+++ Records

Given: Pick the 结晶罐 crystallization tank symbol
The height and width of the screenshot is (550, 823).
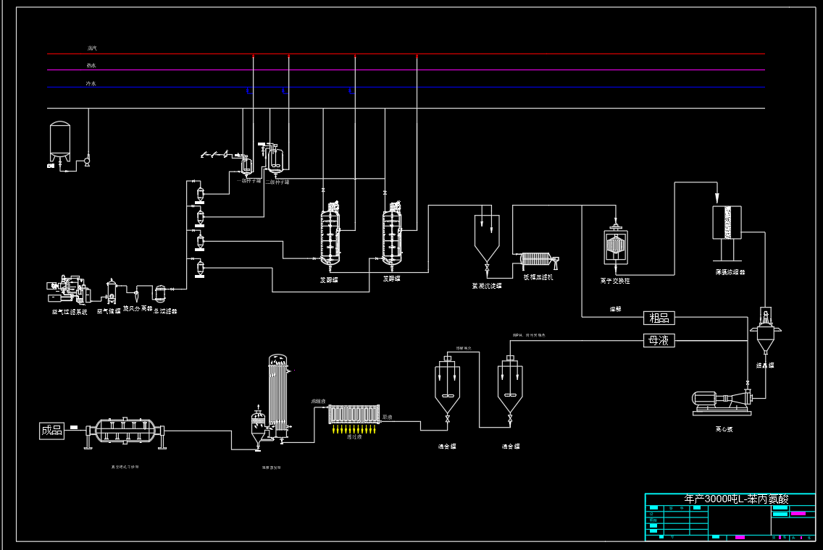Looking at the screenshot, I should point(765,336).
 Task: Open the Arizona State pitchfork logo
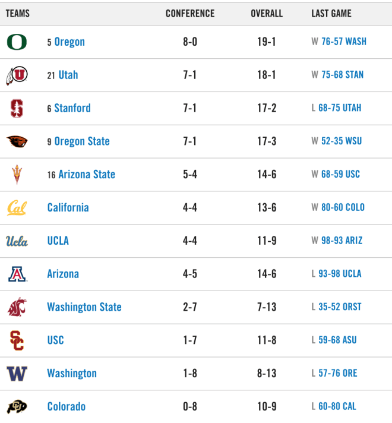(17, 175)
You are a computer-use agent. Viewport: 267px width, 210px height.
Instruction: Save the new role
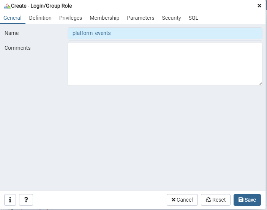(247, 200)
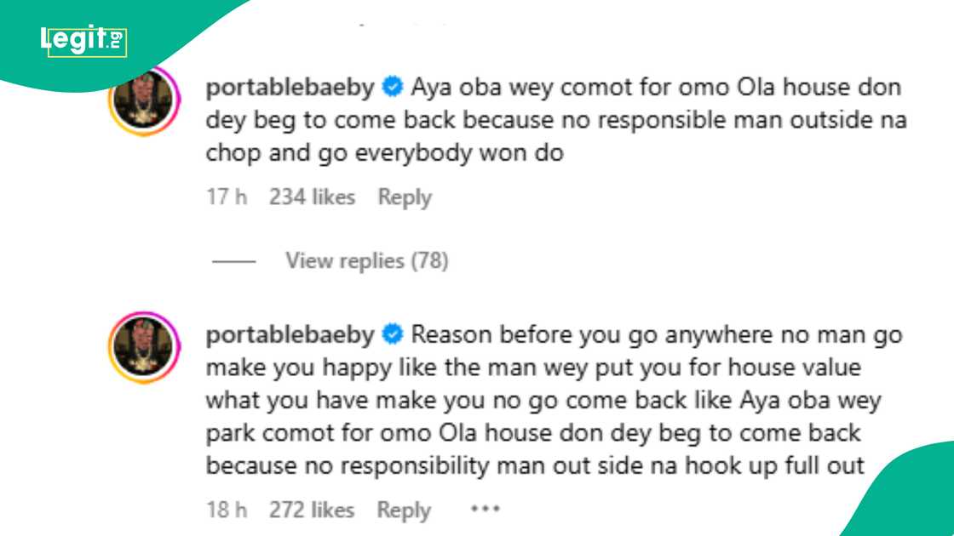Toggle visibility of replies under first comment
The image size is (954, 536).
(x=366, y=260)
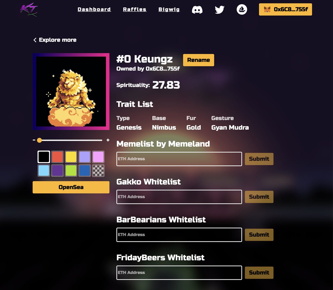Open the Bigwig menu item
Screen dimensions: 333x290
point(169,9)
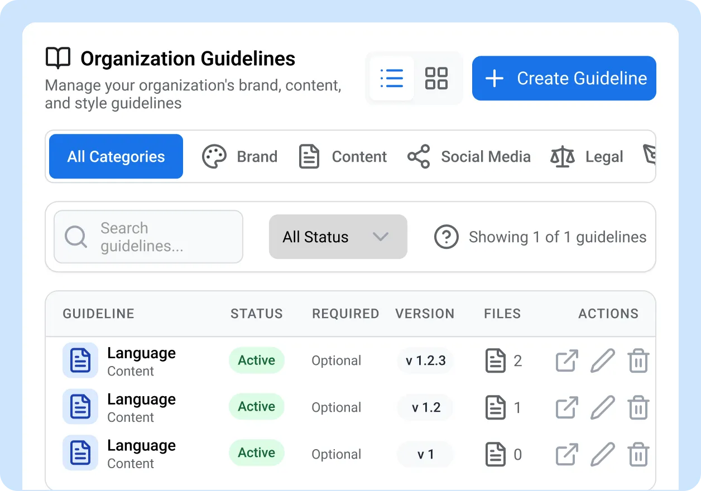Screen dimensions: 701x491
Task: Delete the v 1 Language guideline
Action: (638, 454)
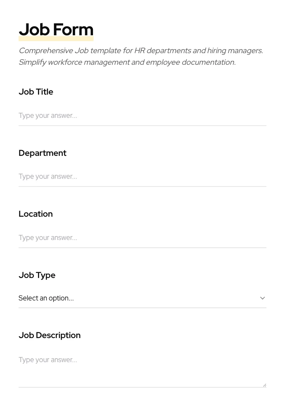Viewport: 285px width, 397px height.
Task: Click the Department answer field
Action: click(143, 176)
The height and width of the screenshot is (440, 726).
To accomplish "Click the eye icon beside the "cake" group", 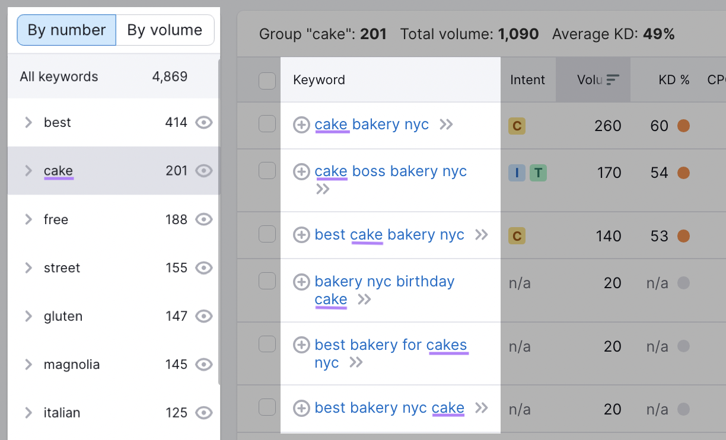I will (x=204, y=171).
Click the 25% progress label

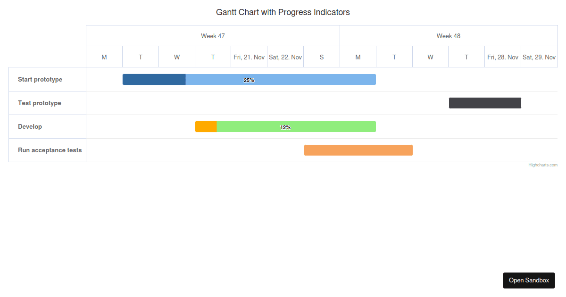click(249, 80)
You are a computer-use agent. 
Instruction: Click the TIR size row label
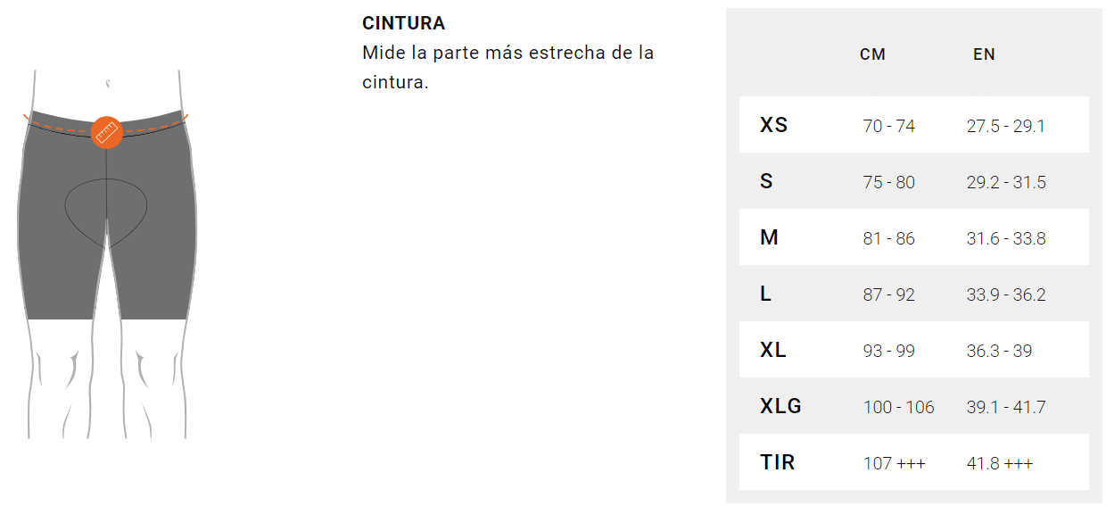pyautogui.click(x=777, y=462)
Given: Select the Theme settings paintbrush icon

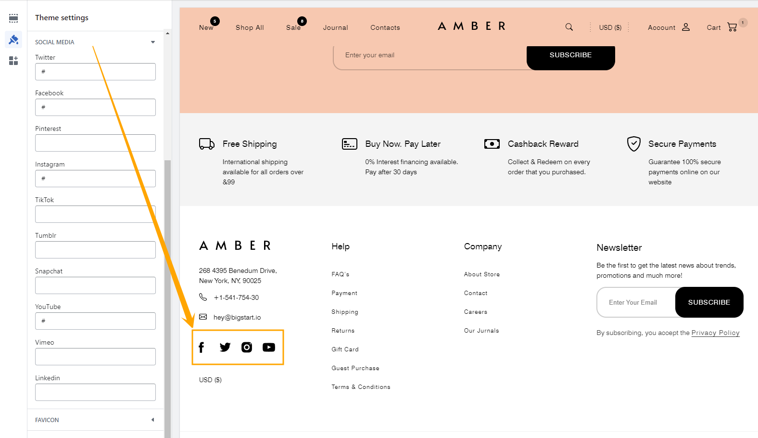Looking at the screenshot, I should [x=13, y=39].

++++++

Task instructions:
Look through the data above and report every line in which "computer" appears.

Problem solution:
You are a computer-use agent. Viewport: 267px width, 210px height.
You are a computer-use agent. 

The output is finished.